On Friday, the House of Representatives voted to repeal the Bureau of Land Management’s (BLM) Methane and Waste Prevention rule, which prevents the “waste” of natural gas on federal and Indian lands by reducing the amount of flaring, venting, and leaking at oil and gas operations.
Not only is the wasted gas a harmful air pollutant, it also belongs to the American public, at a lost value of more than $330 million each year.
Three Democrats, Jim Costa (CA), Henry Cuellar (TX), and Collin Peterson (MN), voted in favor of repealing the rule, despite the economic and environmental benefits, and 11 Republicans voted against it. View the complete breakdown of the 221-191 House vote.
The bill still needs to pass through the Senate, which has not yet scheduled a vote. By repealing this rule with the Congressional Review Act, BLM is also prohibited from proposing another “substantially similar” rule.
Fact Sheet: The Bureau of Land Management’s Methane and Waste Prevention Rule
Between 2009 and 2015, oil and gas operators on federal and Indian lands wasted 462 billion cubic feet of natural gas—enough to power over 6 million households for a year. This wasted natural gas belongs to the American public, at a lost value of more than $330 million each year.
BLM’s rule is an update to 30-year-old regulations and attempts to address this problem by requiring operators to take straightforward measures and precautions to reduce their waste of natural gas. These measures include setting plans for capturing natural gas before drilling wells, reducing flaring and venting where feasible, and detecting and repairing leaks. BLM developed these requirements through extensive collaboration with states, Indian tribes, and stakeholders, including the review of over 300,000 comments.

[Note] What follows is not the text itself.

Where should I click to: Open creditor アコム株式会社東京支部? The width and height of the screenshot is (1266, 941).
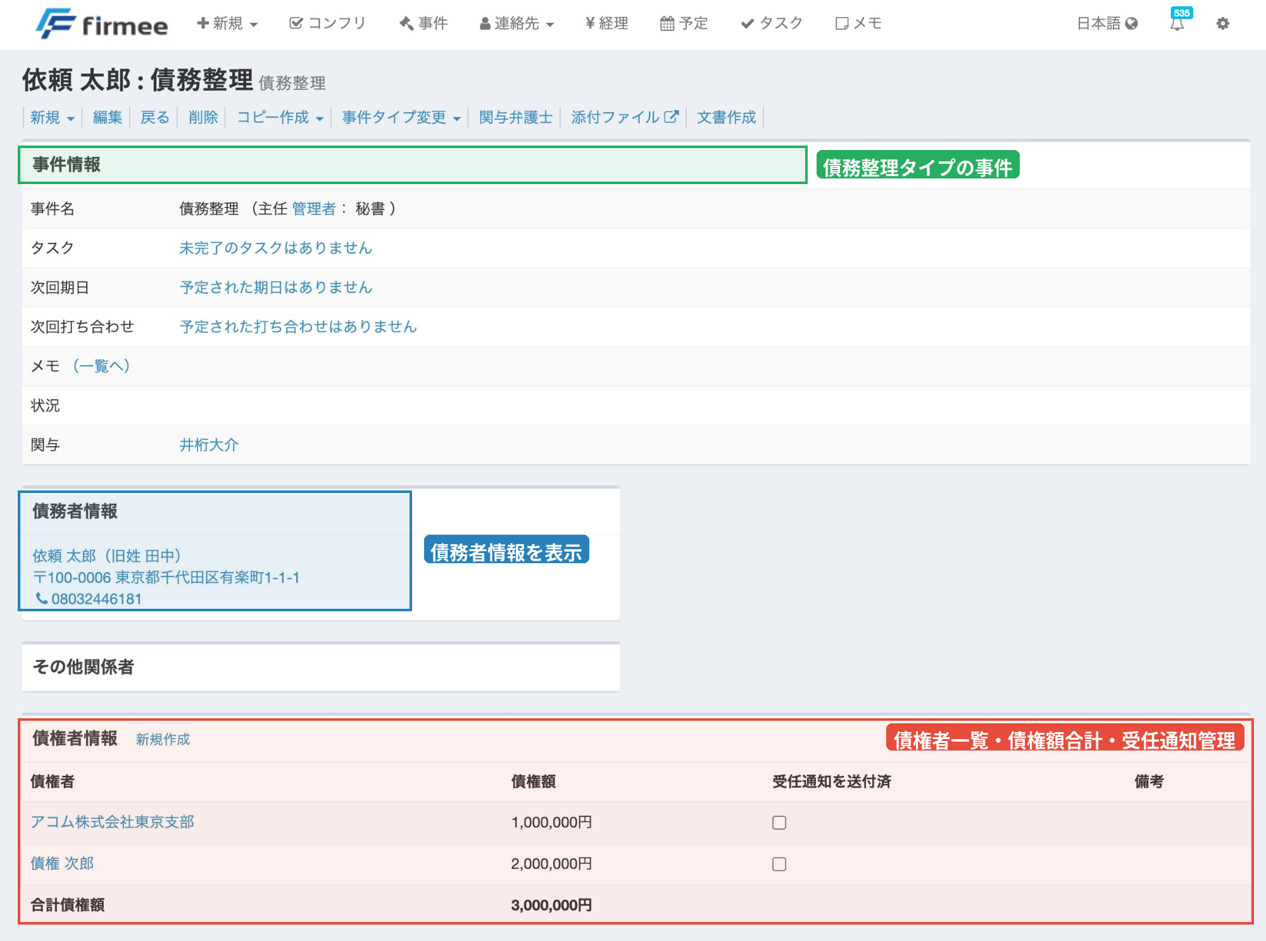[113, 821]
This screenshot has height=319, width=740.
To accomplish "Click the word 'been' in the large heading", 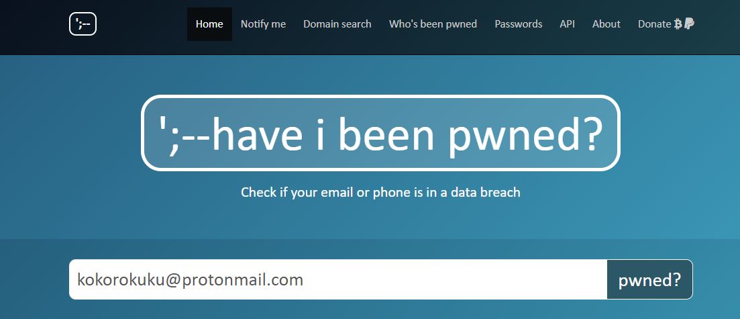I will 386,133.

These requirements will reduce flaring by 49 percent and cut venting and leaks by 35 percent. Overall, BLM’s rule will reduce wasted natural gas by 41 billion cubic feet each year—enough to power 740,000 households. Reducing this wasted natural gas not only has great benefits for the environment, human health, and the American public, but also operators will be able to sell or use any natural gas they capture.
Even on the numbers alone, the rule’s benefits will greatly exceed its costs, by $46 million to $204 million each year.
The rule’s benefits include both the market value of the captured natural gas and the environmental benefits. In market value alone, the benefits will be between $189 and $247 million per year. The American public’s additional royalties for this gas will be $3 to $14 million each year. Altogether, the benefits will be between $209 and $403 million per year.
The rule’s costs include both the engineering compliance costs of installing and upgrading equipment and certain environmental costs, given that captured gas will generate CO2 when used as a fuel. Each year, these costs will be between $110 million and $279 million.
The rule has also has numerous ancillary benefits, which are not easily monetized. These ancillary benefits include reductions in the release of volatile organic compounds (VOCs) such as carcinogenic benzene; reduced nitrogen oxides (NOx) and particulate matter, which cause respiratory and heart problems; and improved quality of life for the local residents who live nearby the loud nuisance of flares.
Overall, the rule is a win-win: a great value for the American public, the environment, human health, and even oil and gas operators. The requirements are reasonable and commonsense updates to 30-year-old rules that reduce waste and implement long-held American values of conservation and thrift.